* STATED PROBLEM
Please recast everything from the line containing "Viewport: 542px width, 429px height." down to the line containing "Open the BATES00000501" as a numbered list, omitting any blank lines.

# START OF GIVEN RECORDS

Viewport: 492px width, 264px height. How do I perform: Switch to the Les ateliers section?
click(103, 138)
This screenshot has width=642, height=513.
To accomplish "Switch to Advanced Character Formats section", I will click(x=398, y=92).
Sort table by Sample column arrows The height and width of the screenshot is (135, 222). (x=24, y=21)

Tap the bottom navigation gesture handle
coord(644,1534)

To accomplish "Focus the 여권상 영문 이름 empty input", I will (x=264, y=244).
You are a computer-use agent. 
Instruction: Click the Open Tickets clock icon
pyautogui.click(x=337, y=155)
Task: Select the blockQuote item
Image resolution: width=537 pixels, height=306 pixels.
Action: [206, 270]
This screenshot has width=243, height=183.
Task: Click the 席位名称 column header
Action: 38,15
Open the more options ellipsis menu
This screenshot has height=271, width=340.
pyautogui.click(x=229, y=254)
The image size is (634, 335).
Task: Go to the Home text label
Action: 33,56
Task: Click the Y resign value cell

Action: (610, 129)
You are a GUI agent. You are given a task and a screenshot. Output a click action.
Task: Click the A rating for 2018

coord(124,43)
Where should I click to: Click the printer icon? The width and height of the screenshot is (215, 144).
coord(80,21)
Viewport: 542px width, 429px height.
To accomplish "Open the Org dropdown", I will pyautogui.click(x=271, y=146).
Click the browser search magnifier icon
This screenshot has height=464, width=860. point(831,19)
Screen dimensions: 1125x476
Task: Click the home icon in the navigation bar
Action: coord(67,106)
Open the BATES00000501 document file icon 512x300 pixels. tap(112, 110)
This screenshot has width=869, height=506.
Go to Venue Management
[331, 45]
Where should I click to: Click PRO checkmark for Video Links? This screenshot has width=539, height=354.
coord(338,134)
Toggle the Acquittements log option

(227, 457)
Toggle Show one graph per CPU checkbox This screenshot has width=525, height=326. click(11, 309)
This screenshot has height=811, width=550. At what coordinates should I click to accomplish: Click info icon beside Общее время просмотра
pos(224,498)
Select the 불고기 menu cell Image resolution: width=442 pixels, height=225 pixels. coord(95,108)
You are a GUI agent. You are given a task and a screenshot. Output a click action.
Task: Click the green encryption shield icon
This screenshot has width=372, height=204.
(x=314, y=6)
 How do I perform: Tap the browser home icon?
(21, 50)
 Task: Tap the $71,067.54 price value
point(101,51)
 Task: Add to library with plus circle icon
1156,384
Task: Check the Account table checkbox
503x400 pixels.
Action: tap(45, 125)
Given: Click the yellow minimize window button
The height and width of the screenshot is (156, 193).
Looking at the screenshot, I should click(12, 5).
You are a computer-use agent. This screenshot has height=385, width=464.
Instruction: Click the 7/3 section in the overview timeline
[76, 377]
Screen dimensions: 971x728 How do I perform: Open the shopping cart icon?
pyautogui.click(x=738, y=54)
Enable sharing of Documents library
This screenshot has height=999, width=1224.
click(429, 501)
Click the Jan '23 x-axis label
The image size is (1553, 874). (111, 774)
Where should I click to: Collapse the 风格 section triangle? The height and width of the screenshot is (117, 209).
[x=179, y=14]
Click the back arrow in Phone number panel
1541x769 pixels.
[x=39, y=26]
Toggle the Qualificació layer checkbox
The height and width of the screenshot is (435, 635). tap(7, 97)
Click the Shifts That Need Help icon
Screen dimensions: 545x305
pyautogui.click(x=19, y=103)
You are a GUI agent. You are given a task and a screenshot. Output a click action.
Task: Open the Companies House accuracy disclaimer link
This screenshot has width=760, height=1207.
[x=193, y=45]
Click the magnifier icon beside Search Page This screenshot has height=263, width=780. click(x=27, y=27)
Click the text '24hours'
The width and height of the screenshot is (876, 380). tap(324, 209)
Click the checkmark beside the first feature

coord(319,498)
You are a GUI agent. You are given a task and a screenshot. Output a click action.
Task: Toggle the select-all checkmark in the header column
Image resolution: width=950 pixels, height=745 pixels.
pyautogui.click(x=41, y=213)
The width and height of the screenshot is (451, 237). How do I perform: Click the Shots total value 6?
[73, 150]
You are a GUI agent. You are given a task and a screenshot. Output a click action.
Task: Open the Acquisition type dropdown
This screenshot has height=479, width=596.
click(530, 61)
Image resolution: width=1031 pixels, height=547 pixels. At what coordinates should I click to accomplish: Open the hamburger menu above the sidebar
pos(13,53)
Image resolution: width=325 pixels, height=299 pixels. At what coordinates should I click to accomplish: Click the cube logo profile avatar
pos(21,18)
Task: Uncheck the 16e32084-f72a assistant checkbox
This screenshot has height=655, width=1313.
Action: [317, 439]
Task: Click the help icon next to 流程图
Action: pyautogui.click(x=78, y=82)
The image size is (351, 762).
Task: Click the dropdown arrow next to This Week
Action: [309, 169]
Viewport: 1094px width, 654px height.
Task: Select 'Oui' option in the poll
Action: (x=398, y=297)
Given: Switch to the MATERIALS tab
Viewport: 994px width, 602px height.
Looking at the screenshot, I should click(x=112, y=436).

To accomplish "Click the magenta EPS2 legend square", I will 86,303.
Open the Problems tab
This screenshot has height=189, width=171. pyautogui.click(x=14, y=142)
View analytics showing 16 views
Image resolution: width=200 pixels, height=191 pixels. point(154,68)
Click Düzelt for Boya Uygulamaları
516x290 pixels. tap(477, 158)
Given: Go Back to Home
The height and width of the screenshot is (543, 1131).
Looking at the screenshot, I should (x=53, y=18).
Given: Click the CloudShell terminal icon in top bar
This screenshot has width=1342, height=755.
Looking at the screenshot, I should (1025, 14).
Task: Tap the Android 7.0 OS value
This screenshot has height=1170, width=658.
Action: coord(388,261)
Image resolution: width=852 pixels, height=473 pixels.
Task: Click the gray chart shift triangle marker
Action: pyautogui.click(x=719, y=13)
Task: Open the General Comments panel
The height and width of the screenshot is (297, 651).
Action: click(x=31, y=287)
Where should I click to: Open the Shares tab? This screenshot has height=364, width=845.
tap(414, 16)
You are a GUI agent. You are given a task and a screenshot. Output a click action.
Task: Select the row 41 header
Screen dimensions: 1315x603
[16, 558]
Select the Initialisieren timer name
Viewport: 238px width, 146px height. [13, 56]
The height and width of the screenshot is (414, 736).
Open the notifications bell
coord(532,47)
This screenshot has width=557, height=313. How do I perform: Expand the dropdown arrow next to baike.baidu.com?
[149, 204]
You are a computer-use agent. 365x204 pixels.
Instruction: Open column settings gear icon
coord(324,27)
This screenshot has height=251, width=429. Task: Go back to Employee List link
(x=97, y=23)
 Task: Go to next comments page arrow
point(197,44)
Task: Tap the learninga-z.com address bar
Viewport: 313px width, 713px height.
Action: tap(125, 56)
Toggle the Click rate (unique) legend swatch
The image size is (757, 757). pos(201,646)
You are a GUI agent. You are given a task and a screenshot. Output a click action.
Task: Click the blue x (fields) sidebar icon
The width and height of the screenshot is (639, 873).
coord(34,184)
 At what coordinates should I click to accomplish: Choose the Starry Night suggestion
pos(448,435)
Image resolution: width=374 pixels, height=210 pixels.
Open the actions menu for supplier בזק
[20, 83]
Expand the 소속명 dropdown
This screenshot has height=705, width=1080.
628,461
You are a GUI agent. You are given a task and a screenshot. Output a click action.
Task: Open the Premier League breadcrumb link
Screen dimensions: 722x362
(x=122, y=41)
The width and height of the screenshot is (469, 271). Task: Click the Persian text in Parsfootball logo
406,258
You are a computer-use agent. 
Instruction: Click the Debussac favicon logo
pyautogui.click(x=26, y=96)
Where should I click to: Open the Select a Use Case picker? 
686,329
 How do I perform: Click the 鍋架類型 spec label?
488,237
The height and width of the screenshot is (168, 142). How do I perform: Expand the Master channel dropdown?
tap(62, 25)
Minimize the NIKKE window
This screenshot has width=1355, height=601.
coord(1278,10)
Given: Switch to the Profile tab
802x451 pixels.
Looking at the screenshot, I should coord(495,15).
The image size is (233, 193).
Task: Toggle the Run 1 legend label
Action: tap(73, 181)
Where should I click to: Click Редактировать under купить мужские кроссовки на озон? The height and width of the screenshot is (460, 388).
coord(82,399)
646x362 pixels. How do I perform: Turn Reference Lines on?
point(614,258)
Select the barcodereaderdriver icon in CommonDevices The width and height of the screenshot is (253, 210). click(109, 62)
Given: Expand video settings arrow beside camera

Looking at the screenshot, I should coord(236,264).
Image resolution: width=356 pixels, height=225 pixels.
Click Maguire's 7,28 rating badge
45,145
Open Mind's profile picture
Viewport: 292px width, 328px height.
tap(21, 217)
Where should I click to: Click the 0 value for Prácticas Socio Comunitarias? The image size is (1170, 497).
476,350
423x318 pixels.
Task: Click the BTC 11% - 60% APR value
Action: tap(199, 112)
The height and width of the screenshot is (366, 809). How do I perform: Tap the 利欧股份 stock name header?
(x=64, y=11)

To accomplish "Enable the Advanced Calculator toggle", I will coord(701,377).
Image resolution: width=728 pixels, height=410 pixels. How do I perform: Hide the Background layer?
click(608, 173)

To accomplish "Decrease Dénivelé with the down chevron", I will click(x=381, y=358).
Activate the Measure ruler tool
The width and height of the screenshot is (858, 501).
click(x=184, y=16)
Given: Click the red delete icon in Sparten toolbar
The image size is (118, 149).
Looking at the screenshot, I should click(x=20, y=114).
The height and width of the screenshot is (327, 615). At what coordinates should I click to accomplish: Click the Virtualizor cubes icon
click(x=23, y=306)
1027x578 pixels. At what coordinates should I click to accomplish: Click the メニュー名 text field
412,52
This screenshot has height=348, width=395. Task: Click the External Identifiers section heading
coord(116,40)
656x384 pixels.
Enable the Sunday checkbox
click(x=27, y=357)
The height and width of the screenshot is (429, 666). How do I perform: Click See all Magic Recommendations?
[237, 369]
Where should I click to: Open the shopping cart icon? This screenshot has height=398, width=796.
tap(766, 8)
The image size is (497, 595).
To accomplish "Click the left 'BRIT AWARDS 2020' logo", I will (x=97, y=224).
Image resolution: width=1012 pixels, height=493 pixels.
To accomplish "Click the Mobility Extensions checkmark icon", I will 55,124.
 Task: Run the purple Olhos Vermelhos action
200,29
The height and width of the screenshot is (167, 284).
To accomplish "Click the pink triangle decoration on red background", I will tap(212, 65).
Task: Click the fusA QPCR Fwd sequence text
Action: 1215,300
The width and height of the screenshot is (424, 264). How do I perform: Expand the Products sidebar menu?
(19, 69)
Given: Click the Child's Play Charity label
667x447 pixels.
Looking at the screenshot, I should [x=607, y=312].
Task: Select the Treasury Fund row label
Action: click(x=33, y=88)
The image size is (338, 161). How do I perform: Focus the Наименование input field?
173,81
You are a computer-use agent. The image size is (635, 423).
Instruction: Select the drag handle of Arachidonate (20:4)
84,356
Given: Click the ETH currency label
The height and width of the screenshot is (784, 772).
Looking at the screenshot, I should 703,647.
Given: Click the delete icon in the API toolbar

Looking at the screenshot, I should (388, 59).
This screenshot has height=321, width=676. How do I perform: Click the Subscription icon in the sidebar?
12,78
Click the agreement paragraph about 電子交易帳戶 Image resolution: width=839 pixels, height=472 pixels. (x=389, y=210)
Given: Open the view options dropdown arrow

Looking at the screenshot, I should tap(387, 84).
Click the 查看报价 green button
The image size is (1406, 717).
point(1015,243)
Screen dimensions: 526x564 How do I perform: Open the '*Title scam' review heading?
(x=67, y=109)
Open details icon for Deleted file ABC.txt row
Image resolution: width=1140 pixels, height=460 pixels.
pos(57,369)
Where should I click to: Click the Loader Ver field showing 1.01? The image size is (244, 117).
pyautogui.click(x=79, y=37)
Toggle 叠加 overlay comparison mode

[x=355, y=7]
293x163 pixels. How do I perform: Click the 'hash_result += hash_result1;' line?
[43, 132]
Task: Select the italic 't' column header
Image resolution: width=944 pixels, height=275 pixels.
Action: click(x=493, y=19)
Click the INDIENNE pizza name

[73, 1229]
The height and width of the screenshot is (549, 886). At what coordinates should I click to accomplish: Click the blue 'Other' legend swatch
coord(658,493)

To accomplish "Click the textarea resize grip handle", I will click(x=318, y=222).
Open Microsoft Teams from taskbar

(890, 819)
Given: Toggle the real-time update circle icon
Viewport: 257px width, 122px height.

# END OF GIVEN RECORDS

* SOLUTION
1. Viewport: 542px width, 429px height.
2. To accomplish "Open the Org dropdown", I will pyautogui.click(x=271, y=146).
3. Click the browser search magnifier icon
4. This screenshot has height=464, width=860. point(831,19)
5. Screen dimensions: 1125x476
6. Task: Click the home icon in the navigation bar
7. Action: coord(67,106)
8. Open the BATES00000501 document file icon 512x300 pixels. tap(112, 110)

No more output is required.